David Cameron circa 2008 had it right. "You can't talk about tax reduction unless you can show how it is paid for, the public aren't stupid". But's that's exactly what we saw on Wednesday.

These "tax cuts" are an unfunded spending commitment of over £7billion.

£7billion.

That's not exactly lose change.

How are the Tories going to pay for it? Will they raise VAT on families and pensioners again? It's no wonder the Tories are so desperate to block Labour's plans to allow the independent Office for Budget Responsibility to audit the spending and tax plans of the main political parties.

The only thing we have learnt for sure this week from the Tories is that they're going to cut tax credits for millions of hard working people. This announcement on Monday means that a one earner family with two children on £25,000 a year will lose £495 by 2017/18. This week, the Institute of Fiscal Studies showed that the changes in the personal allowance will see the same family's income increase by just £176 in 2020/21.

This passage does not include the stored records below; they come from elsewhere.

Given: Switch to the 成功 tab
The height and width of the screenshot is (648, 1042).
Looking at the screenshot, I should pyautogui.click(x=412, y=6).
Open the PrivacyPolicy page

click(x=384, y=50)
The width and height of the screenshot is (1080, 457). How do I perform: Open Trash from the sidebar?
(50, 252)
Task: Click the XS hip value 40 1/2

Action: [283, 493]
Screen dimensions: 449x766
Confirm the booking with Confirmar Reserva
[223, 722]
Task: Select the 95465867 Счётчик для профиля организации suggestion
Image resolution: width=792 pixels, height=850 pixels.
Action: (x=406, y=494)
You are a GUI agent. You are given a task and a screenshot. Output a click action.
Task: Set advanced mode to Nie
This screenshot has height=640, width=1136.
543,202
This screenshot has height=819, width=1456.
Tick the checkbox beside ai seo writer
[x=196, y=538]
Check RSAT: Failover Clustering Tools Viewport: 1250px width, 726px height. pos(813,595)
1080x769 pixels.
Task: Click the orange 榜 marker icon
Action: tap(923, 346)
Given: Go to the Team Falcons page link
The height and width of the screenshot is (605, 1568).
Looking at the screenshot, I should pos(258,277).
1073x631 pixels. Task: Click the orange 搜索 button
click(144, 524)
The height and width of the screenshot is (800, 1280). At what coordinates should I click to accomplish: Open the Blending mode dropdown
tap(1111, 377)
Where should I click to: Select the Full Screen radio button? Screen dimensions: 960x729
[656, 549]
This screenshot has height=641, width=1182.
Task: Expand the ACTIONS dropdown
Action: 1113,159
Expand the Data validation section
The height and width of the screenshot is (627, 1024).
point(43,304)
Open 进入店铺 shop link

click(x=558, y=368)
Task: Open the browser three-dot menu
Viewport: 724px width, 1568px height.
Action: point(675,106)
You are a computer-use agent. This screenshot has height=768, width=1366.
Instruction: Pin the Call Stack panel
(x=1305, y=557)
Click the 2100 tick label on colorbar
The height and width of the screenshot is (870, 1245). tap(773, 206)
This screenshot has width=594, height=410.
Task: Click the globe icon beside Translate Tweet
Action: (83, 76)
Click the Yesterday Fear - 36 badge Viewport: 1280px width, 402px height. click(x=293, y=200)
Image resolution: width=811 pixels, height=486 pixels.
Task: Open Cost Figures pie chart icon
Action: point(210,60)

So while working families see their incomes decrease, Wednesday's announcements means that the Prime Minister and Cabinet Minister will see their incomes increase by 2020/21. And let's not forget that the richest one per cent will keep a £3billion tax cut. This doesn't look like "we're all in this together" to me.

And if there is one decision taken by the Tories that tells us all we need to know about their priorities and who they stand for, then their tax cut for millionaires is it. Labour will balance the books as soon as possible in the next Parliament, but we will make fairer choices. A Labour Government would cut taxes for millions on middle and low incomes with a lower 10p starting rate of tax and reintroduce a top rate of 50p for those earning over £150,000.

And we will reverse the neglect of the NHS under the Tories.

Despite everything he says, David Cameron has made it harder, not easier, to get a GP appointment. After the election, it was David Cameron who scrapped Labour's GP appointment guarantee and cut support for evening and weekend opening. The Prime Minister's broken promises on the NHS have now caught up with him.

So the next Labour Government will guarantee a GP appointment within 48 hours or a same-day consultation with a doctor or nurse for those who need it. And, as Ed Miliband and Ed Balls outlined last week, Labour's plan for the NHS means extra funding and a commitment to recruit 8000 more GPs and 20,000 more nurses. But, unlike David Cameron, we can tell you how we will pay for our plans.

The £2.5billion NHS Time to Care Fund will be funded by a mansion tax on homes worth more than £2million, tackling tax avoidance and asking tobacco firms to pay their fair share. This commitment is something the Tories won't match.

The truth is that only Labour will reward people who work hard and only Labour will save the NHS on which we all rely.

The truth is that the Tories will never build a better future for working people because they stand up only for a privileged few.

The truth is that working people cannot afford five more years of David Cameron.